The teacher’s role, therefore, is not to model expression for replication, but to cultivate conditions where rhythm and meaning are experienced collectively.
If we think about reading as a social encounter - then amid the long periods of flowing reading, there are moments when we might peer into the text to check a detail, or when we want to double check a word if something didn’t sound quite right. This happens in a similar way in conversations. We would only do this if we really needed to. It is more enjoyable to flow with a book or a friendly conversation than to stop and pick out a detail. This takes effort and the greater risk is that we might not find the same level of engaged interaction if we break our of our rhythm. What this tells us is that reading well and being engaged in a great conversation are similarly social, which means that we are locked into the interaction. We are actually entrained which means that we are synchronized by the flow of the written language, in a similar way that we lock rhythmically into a conversation with a close friend.
Why Fluency Emerges When Coherence Is Supported
Taken together, I would recommend that we do not overload children by asking them to mark words for emphasis, places to pause and places to observe punctuation. All of these cues dilute the natural development of reading fluency by adding an unnecessary layer to the cognitive load. When children are enriched sufficiently by rhythm to switch into a different mental state, they read with expression, prosody and fluency. Best of all, they enjoy their reading and teachers tell me that the children ‘see themselves as readers’.
Fluency, then, is sustained not by performance, but by coherence, both cognitive and social.
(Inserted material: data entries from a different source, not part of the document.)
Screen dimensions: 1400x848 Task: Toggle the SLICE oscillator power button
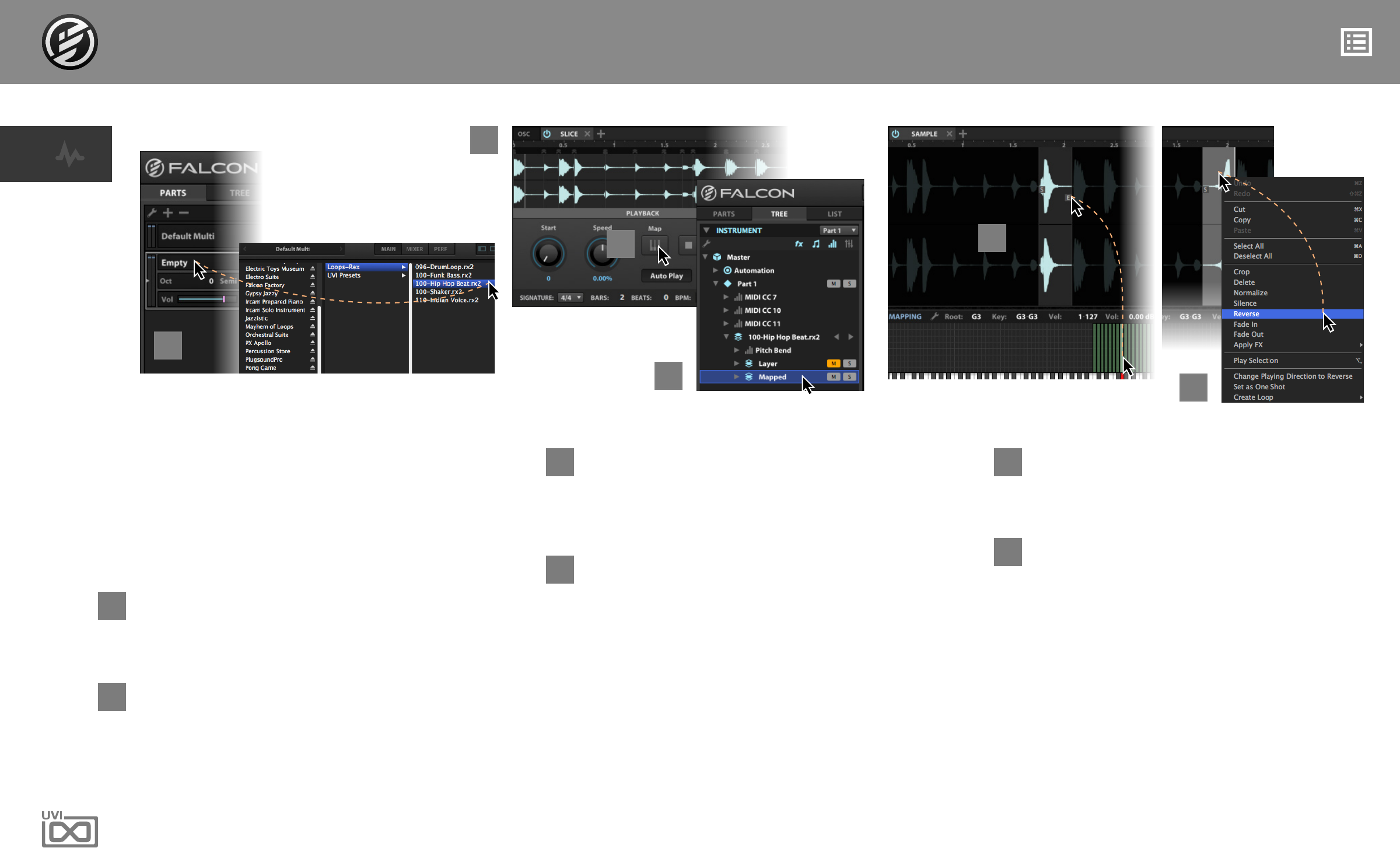(x=547, y=134)
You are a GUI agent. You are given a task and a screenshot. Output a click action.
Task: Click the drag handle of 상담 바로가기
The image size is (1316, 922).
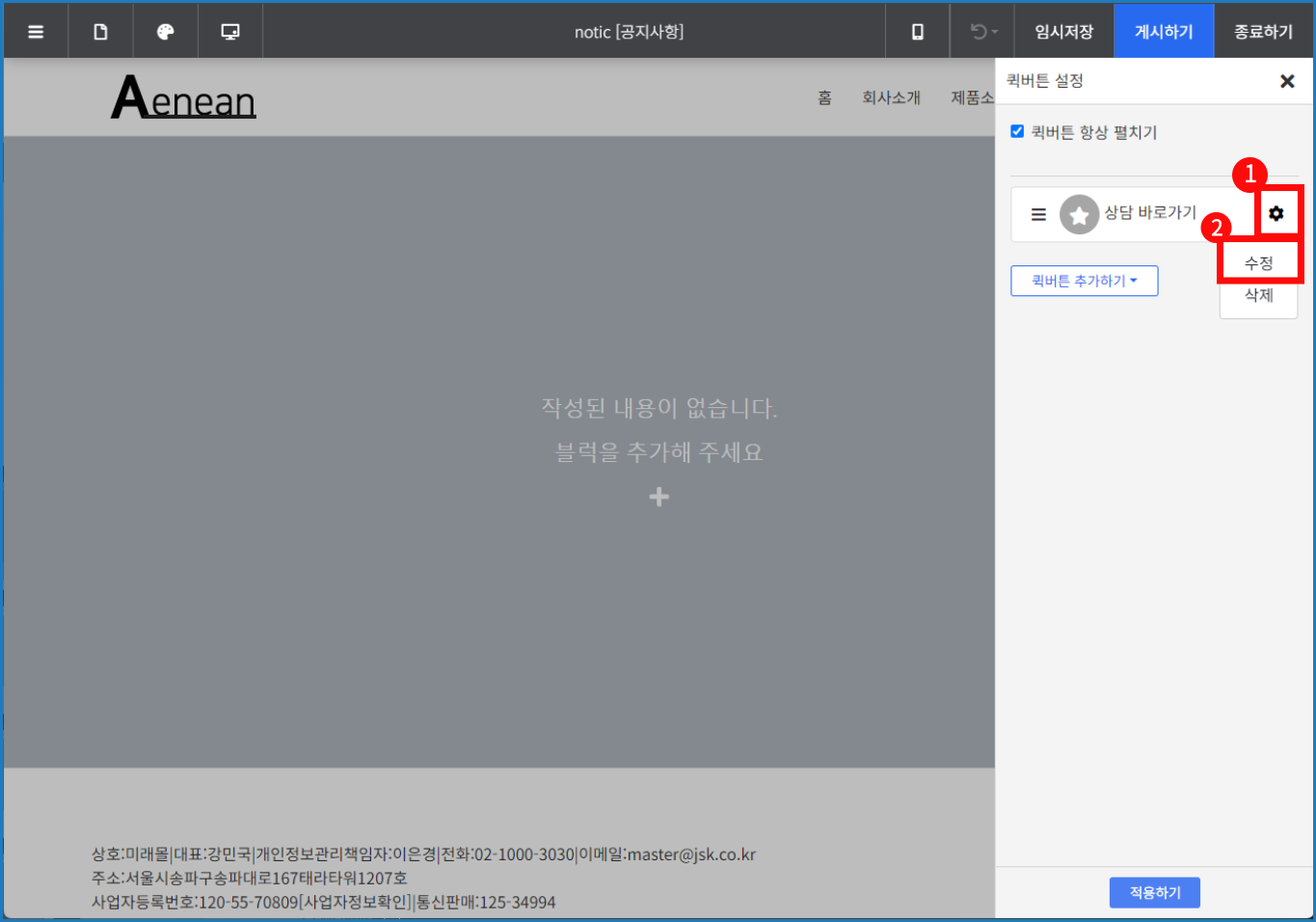1038,214
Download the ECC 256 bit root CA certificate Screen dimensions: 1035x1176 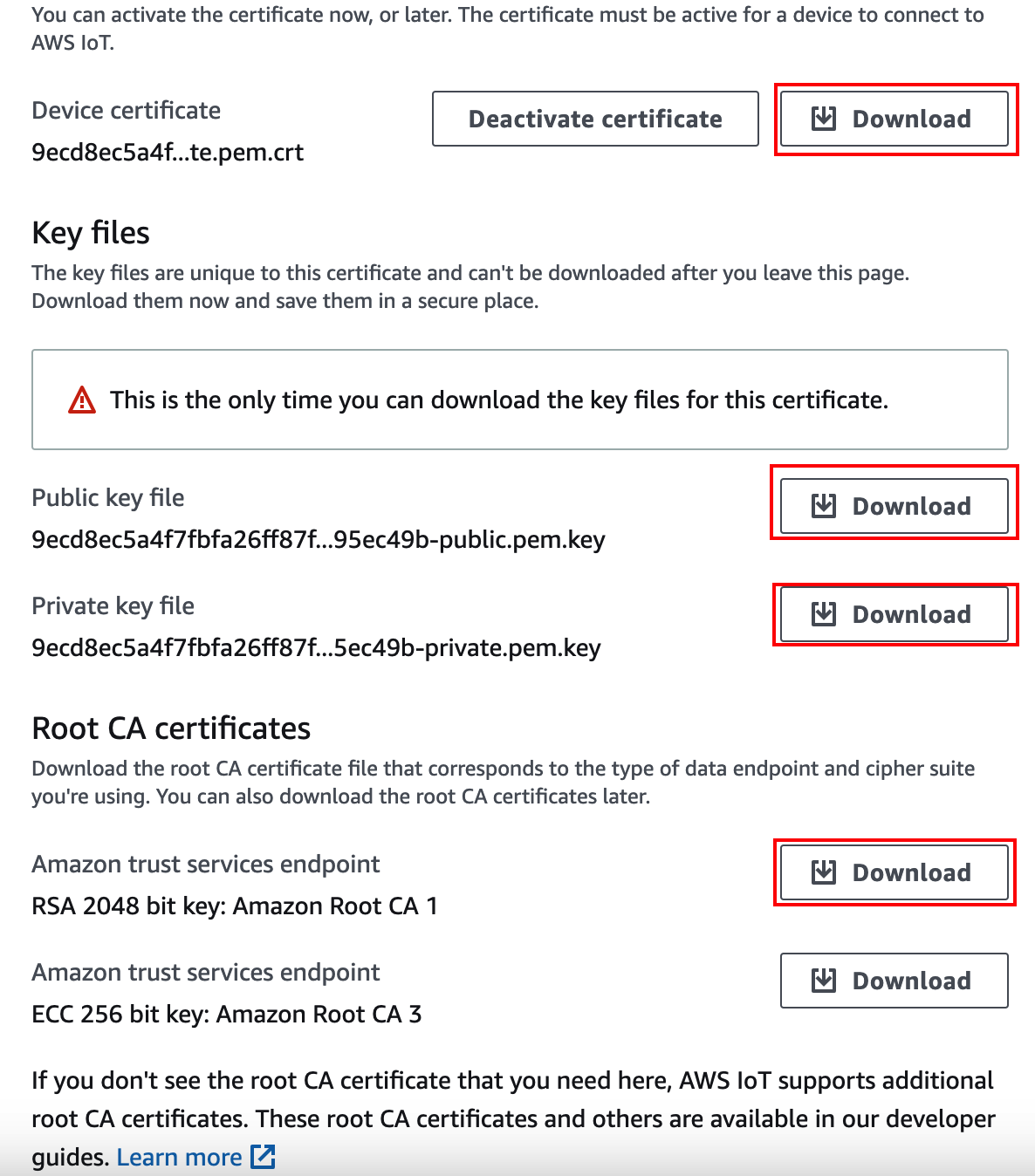pyautogui.click(x=894, y=981)
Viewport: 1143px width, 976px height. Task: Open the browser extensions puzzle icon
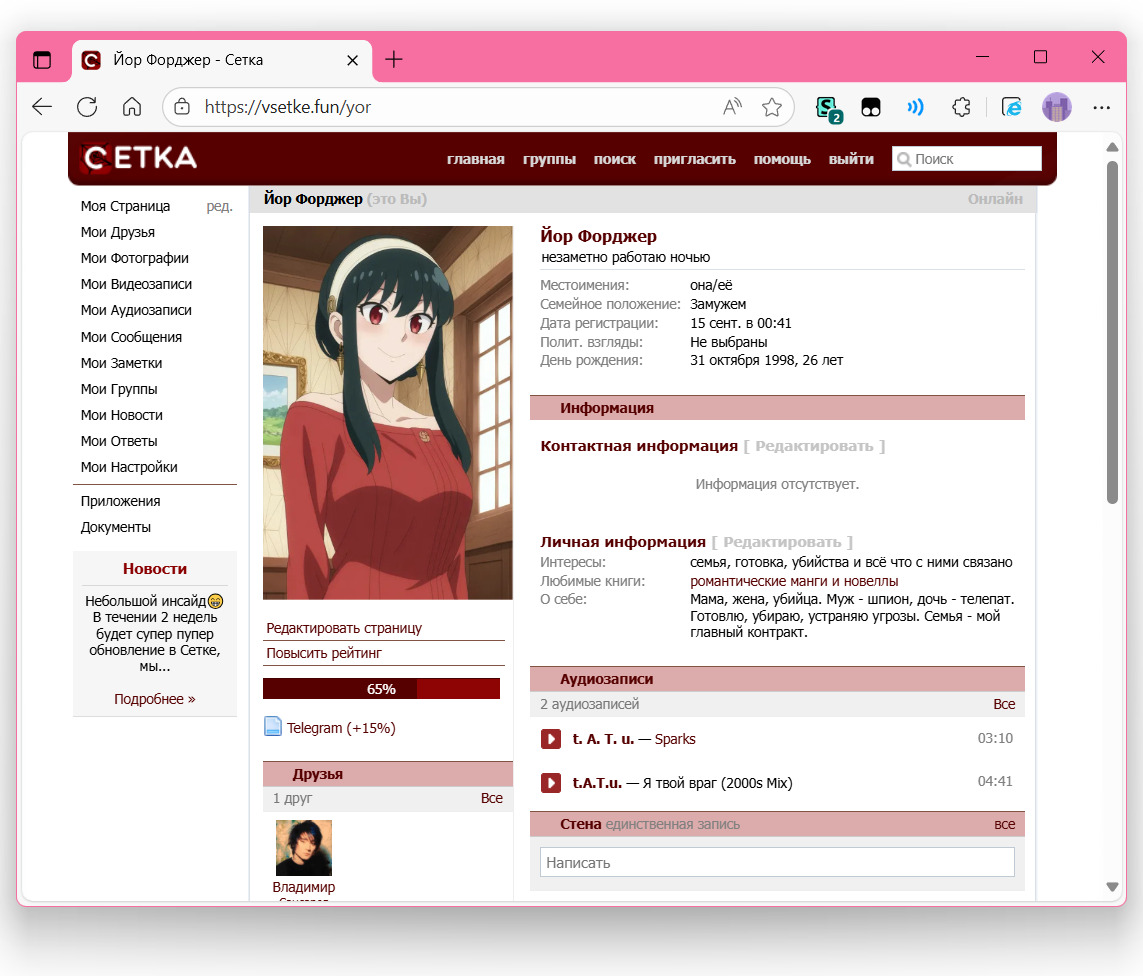(x=961, y=107)
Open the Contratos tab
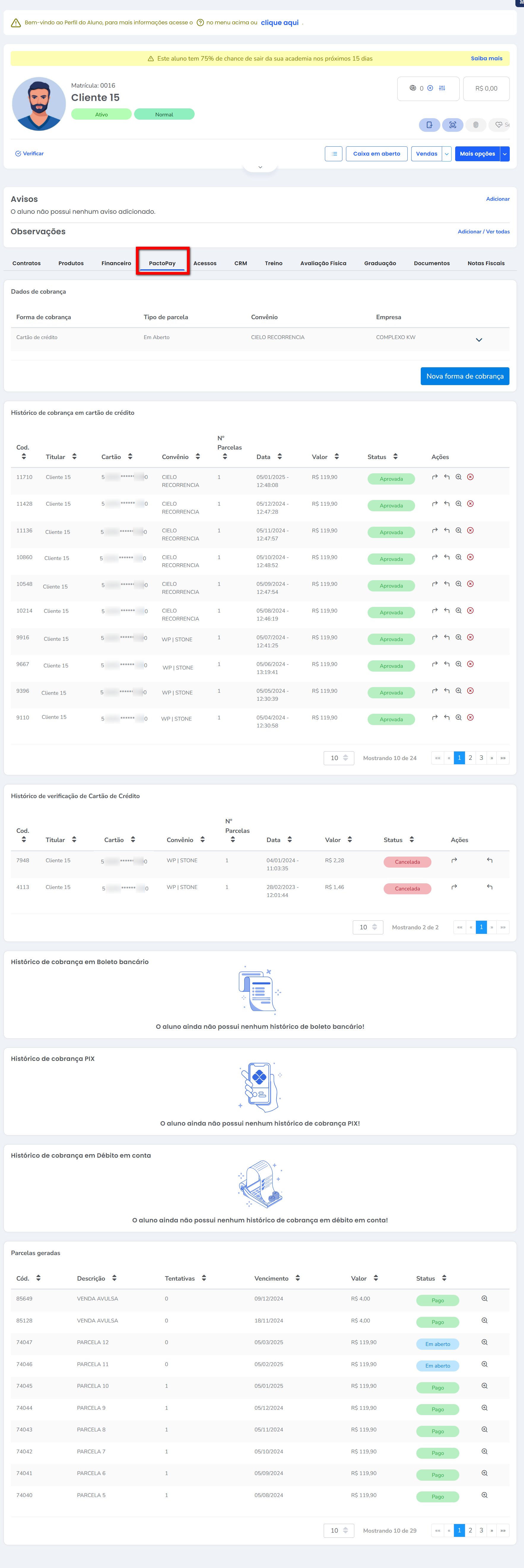This screenshot has width=524, height=1568. coord(27,264)
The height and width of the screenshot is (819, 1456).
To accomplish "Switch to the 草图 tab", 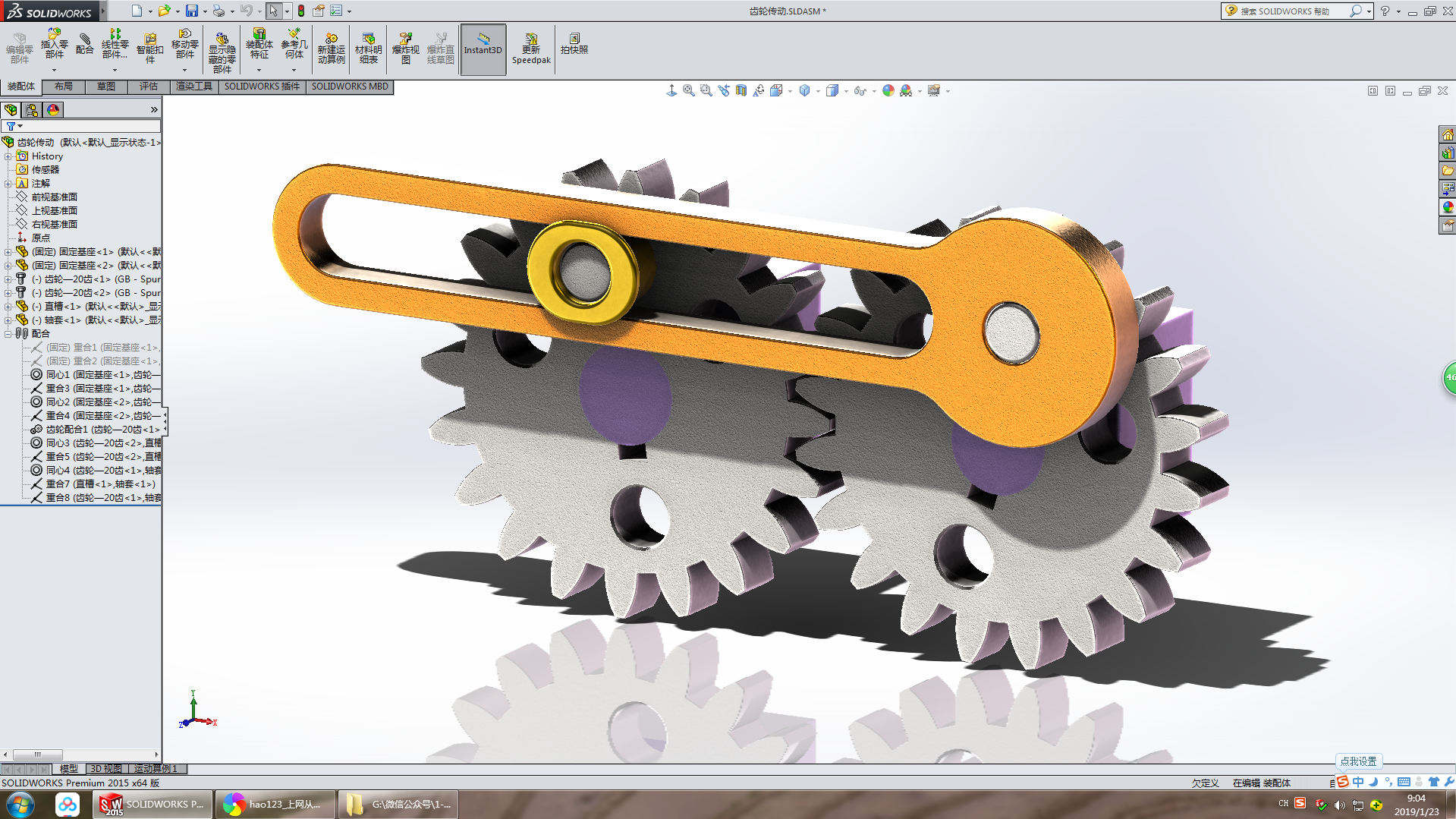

When reading occurs within enriched environments that value rhythm, reciprocity, and shared attention, these cultural signals become the means through which anticipation can develop. Targeted readers learn to rely on predictive cues in language and this is why fluency cannot be imposed. In supportive contexts, fluency emerges through reciprocity, reflecting a deeper, rhythmically sensitive and more coherent relationship between the reader, the text and the school community.
REFERENCES
Gough P. B., Tunmer W. E. (1986). Decoding, reading and reading disability. Remedial and Special Education, 7, 6–10.
Jones, Mari R. "Time, our lost dimension: toward a new theory of perception, attention, and memory." Psychological review 83.5 (1976): 323.